Within days of this prang, 18 months ago, Phil was bombarded with texts and personal calls to tell him that if he would make a claim, three or four thousand pounds would be his for the personal injury he had suffered. He told the callers what they were doing was amoral. He had no injury. The texts and calls continued. Phil asked me, as his MP, how the claims companies had obtained his details including his mobile phone number. He had never authorised this. Didn’t he have some basic data protection rights?

I went to see the Association of British Insurers (ABI) and senior executives of two of Britain’s largest motor insurers and asked them. A long pause, a look of embarrassment, then one of the executives said: “This is the industry’s dirty secret.
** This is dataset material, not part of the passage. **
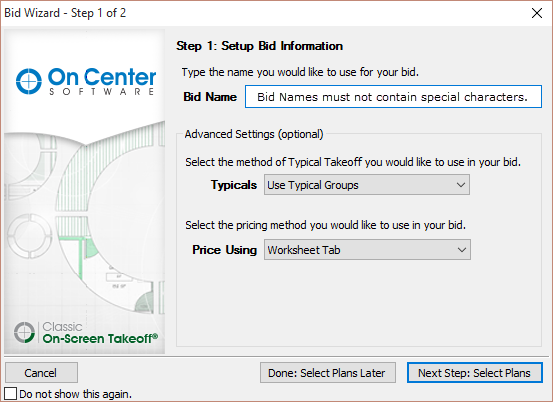553x402 pixels.
Task: Close the Bid Wizard dialog
Action: click(x=537, y=13)
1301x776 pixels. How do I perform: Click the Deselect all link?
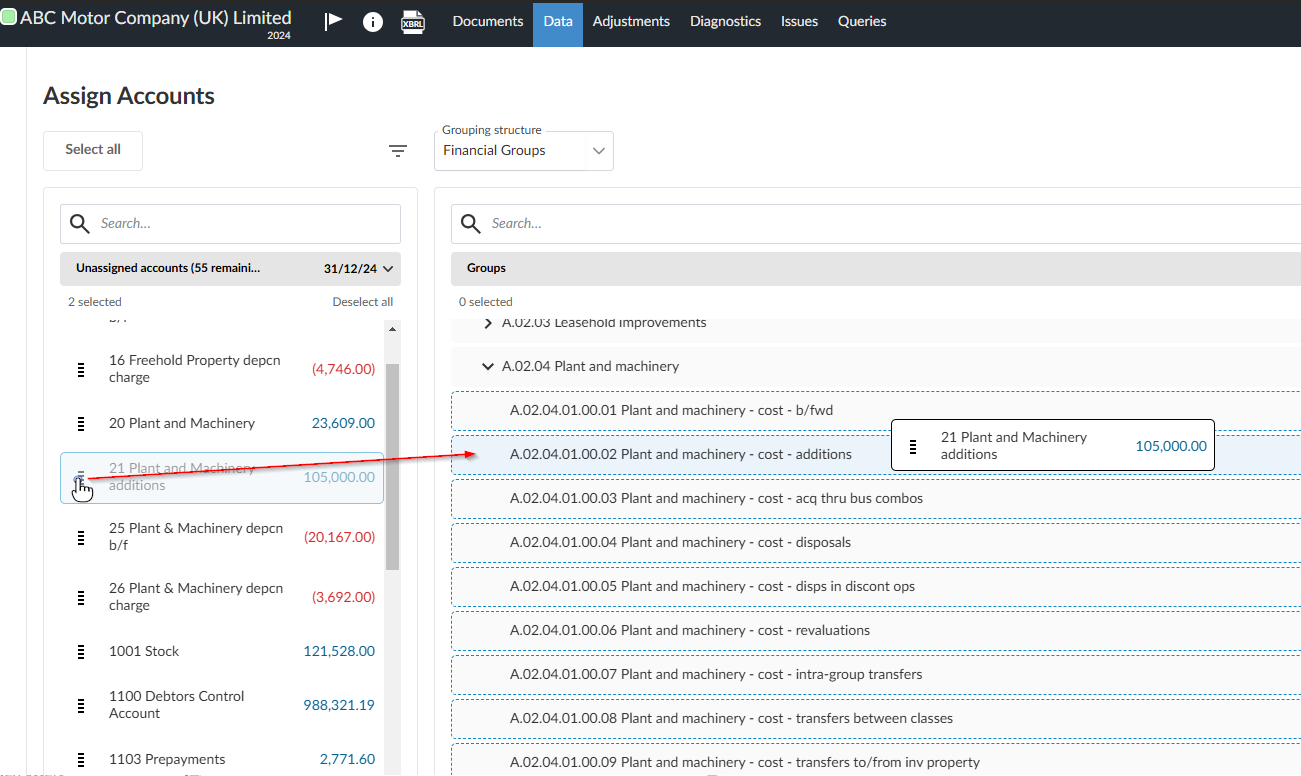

It’s we, the insurance companies, who sell on this personal information.”

Incredulous, I asked how it could be in an insurance company’s interest to sell information to a claims company that was used to make a claim against the self-same company. “If we don’t sell this information, others in the know will do so — recovery firms, garages, credit companies, the insurance company on the other side, even the police.” (One police force made £1.3 million in 2008-9.) The income from this trade is huge, £200-£1,000 for each referral. There can be several from just one accident. Referral fees are now a crucial part of all insurance companies’ revenue streams.’

Straw argues that this drives up the cost of motor insurance. Equally though, this story reveals the sometimes malign effect that Condition Fee Arrangements (‘no-win no-fee’), without which there would be no claims industry of this size, have had on society. It encourages exploitation, price rises and data infringement. The government has shied from wholesale reform of CFAs, recognising their value in opening up the legal system. But, some legal commentators argue is that the government's judicial and legal aid reforms will actually curb CFAs and the culture of litigation that they have created, which would be no bad thing if it doesn't affect access.

PS: An MP has been in touch to tell how he filled in an insurance quote form on the net last week, making sure to click the box not to be contacted. Since then his office has been inundated with calls trying to sell insurance. Then last Friday he received the following text, 'Our records indicate you still have not claimed compensation for your accident. You may be entitled up to £3650. To find out more reply 'CLAIM'. Free to reply.'

The MP hadn’t even had an accident. Coincidence or another example of “no win no fee” spam?